<<<<
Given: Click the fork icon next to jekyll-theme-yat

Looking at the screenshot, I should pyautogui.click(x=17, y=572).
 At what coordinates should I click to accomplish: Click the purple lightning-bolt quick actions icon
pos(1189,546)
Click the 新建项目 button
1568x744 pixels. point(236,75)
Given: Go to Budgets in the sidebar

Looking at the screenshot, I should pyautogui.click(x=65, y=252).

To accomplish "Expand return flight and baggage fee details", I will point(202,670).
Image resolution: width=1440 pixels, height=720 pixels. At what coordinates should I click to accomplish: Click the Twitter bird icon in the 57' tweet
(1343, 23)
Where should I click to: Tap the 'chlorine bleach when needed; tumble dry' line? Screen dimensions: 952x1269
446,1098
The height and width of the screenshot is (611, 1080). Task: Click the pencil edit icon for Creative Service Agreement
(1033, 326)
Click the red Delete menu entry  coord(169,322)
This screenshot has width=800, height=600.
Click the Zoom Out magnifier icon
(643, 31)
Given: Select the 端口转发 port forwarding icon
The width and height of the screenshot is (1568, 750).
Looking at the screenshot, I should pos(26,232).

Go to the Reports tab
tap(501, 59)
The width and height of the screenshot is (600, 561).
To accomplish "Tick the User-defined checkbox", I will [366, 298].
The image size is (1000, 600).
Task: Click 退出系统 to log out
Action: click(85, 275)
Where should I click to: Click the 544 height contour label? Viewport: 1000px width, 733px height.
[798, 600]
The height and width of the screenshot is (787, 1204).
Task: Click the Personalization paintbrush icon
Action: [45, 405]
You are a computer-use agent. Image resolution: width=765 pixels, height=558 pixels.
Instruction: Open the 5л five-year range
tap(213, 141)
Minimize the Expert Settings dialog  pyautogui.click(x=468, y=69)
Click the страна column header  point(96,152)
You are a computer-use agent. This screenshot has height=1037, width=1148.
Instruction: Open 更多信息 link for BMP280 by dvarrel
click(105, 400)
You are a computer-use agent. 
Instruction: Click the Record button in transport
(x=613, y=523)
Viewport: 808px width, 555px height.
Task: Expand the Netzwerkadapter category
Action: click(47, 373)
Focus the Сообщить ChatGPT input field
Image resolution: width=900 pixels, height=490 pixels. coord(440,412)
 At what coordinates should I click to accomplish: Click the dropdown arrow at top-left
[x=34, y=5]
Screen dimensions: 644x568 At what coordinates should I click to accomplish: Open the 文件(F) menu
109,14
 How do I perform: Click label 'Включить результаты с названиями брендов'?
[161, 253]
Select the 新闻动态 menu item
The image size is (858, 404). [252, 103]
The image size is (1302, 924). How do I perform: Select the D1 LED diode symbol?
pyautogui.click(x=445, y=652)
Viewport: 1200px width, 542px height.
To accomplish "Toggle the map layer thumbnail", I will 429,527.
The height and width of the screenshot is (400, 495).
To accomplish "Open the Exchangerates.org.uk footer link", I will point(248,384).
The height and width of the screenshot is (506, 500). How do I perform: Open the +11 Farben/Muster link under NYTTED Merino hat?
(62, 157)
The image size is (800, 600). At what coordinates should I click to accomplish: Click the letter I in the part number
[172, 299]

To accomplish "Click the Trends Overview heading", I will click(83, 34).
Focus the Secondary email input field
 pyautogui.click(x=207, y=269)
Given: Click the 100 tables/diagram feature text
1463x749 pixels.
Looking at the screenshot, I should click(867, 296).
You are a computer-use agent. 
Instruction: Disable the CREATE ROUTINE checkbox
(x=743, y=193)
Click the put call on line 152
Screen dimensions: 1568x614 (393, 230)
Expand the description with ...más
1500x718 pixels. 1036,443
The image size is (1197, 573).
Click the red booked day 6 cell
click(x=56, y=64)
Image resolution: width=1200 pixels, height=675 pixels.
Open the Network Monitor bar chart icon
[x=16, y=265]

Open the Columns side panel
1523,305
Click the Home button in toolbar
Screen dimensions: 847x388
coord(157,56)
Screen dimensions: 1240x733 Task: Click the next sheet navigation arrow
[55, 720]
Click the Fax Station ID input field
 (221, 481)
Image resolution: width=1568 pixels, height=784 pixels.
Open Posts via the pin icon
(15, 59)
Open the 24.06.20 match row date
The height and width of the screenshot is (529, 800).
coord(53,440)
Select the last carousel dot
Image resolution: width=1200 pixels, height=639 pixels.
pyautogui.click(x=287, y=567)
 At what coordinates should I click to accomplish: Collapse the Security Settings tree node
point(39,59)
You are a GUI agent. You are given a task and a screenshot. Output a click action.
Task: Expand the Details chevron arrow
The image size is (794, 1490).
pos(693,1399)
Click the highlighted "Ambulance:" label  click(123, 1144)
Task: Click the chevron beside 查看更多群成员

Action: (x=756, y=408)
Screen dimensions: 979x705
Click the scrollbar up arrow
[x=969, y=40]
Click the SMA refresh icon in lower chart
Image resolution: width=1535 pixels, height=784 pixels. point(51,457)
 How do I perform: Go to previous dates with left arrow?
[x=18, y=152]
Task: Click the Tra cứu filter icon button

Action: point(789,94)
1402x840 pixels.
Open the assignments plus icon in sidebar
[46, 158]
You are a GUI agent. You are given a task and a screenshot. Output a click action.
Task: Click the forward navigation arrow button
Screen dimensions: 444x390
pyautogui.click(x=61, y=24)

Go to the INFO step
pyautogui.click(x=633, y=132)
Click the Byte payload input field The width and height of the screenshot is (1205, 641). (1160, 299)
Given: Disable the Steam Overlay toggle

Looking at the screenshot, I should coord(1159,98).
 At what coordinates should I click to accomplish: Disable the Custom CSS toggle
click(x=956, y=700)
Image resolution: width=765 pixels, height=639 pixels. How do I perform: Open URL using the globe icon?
>>>>
**PROBLEM DETAILS**
Keep every word the same and copy out all of the entries.

**RESPONSE**
Given: Click the fork icon next to jekyll-theme-yat

Looking at the screenshot, I should pyautogui.click(x=17, y=572).
 At what coordinates should I click to accomplish: Click the purple lightning-bolt quick actions icon
pos(1189,546)
Click the 新建项目 button
1568x744 pixels. point(236,75)
Given: Go to Budgets in the sidebar

Looking at the screenshot, I should pyautogui.click(x=65, y=252).

To accomplish "Expand return flight and baggage fee details", I will point(202,670).
Image resolution: width=1440 pixels, height=720 pixels. At what coordinates should I click to accomplish: Click the Twitter bird icon in the 57' tweet
(1343, 23)
Where should I click to: Tap the 'chlorine bleach when needed; tumble dry' line? Screen dimensions: 952x1269
446,1098
The height and width of the screenshot is (611, 1080). Task: Click the pencil edit icon for Creative Service Agreement
(1033, 326)
Click the red Delete menu entry  coord(169,322)
This screenshot has width=800, height=600.
Click the Zoom Out magnifier icon
(643, 31)
Given: Select the 端口转发 port forwarding icon
The width and height of the screenshot is (1568, 750).
Looking at the screenshot, I should pos(26,232).

Go to the Reports tab
tap(501, 59)
The width and height of the screenshot is (600, 561).
To accomplish "Tick the User-defined checkbox", I will [366, 298].
The image size is (1000, 600).
Task: Click 退出系统 to log out
Action: click(85, 275)
Where should I click to: Click the 544 height contour label? Viewport: 1000px width, 733px height.
[798, 600]
The height and width of the screenshot is (787, 1204).
Task: Click the Personalization paintbrush icon
Action: [45, 405]
You are a computer-use agent. Image resolution: width=765 pixels, height=558 pixels.
Instruction: Open the 5л five-year range
tap(213, 141)
Minimize the Expert Settings dialog  pyautogui.click(x=468, y=69)
Click the страна column header  point(96,152)
You are a computer-use agent. This screenshot has height=1037, width=1148.
Instruction: Open 更多信息 link for BMP280 by dvarrel
click(105, 400)
You are a computer-use agent. 
Instruction: Click the Record button in transport
(x=613, y=523)
Viewport: 808px width, 555px height.
Task: Expand the Netzwerkadapter category
Action: click(47, 373)
Focus the Сообщить ChatGPT input field
Image resolution: width=900 pixels, height=490 pixels. coord(440,412)
 At what coordinates should I click to accomplish: Click the dropdown arrow at top-left
[x=34, y=5]
Screen dimensions: 644x568 At what coordinates should I click to accomplish: Open the 文件(F) menu
109,14
 How do I perform: Click label 'Включить результаты с названиями брендов'?
[161, 253]
Select the 新闻动态 menu item
The image size is (858, 404). [252, 103]
The image size is (1302, 924). How do I perform: Select the D1 LED diode symbol?
pyautogui.click(x=445, y=652)
Viewport: 1200px width, 542px height.
To accomplish "Toggle the map layer thumbnail", I will 429,527.
The height and width of the screenshot is (400, 495).
To accomplish "Open the Exchangerates.org.uk footer link", I will point(248,384).
The height and width of the screenshot is (506, 500). How do I perform: Open the +11 Farben/Muster link under NYTTED Merino hat?
(62, 157)
The image size is (800, 600). At what coordinates should I click to accomplish: Click the letter I in the part number
[172, 299]

To accomplish "Click the Trends Overview heading", I will click(83, 34).
Focus the Secondary email input field
 pyautogui.click(x=207, y=269)
Given: Click the 100 tables/diagram feature text
1463x749 pixels.
Looking at the screenshot, I should click(867, 296).
You are a computer-use agent. 
Instruction: Disable the CREATE ROUTINE checkbox
(x=743, y=193)
Click the put call on line 152
Screen dimensions: 1568x614 (393, 230)
Expand the description with ...más
1500x718 pixels. 1036,443
The image size is (1197, 573).
Click the red booked day 6 cell
click(x=56, y=64)
Image resolution: width=1200 pixels, height=675 pixels.
Open the Network Monitor bar chart icon
[x=16, y=265]

Open the Columns side panel
1523,305
Click the Home button in toolbar
Screen dimensions: 847x388
coord(157,56)
Screen dimensions: 1240x733 Task: Click the next sheet navigation arrow
[55, 720]
Click the Fax Station ID input field
 (221, 481)
Image resolution: width=1568 pixels, height=784 pixels.
Open Posts via the pin icon
(15, 59)
Open the 24.06.20 match row date
The height and width of the screenshot is (529, 800).
coord(53,440)
Select the last carousel dot
Image resolution: width=1200 pixels, height=639 pixels.
pyautogui.click(x=287, y=567)
 At what coordinates should I click to accomplish: Collapse the Security Settings tree node
point(39,59)
You are a GUI agent. You are given a task and a screenshot. Output a click action.
Task: Expand the Details chevron arrow
The image size is (794, 1490).
pos(693,1399)
Click the highlighted "Ambulance:" label  click(123, 1144)
Task: Click the chevron beside 查看更多群成员

Action: (x=756, y=408)
Screen dimensions: 979x705
Click the scrollbar up arrow
[x=969, y=40]
Click the SMA refresh icon in lower chart
Image resolution: width=1535 pixels, height=784 pixels. point(51,457)
 How do I perform: Go to previous dates with left arrow?
[x=18, y=152]
Task: Click the Tra cứu filter icon button

Action: point(789,94)
1402x840 pixels.
Open the assignments plus icon in sidebar
[46, 158]
You are a GUI agent. You are given a task and a screenshot. Output a click action.
Task: Click the forward navigation arrow button
Screen dimensions: 444x390
pyautogui.click(x=61, y=24)

Go to the INFO step
pyautogui.click(x=633, y=132)
Click the Byte payload input field The width and height of the screenshot is (1205, 641). (1160, 299)
Given: Disable the Steam Overlay toggle

Looking at the screenshot, I should coord(1159,98).
 At what coordinates should I click to accomplish: Disable the Custom CSS toggle
click(x=956, y=700)
Image resolution: width=765 pixels, height=639 pixels. How do I perform: Open URL using the globe icon?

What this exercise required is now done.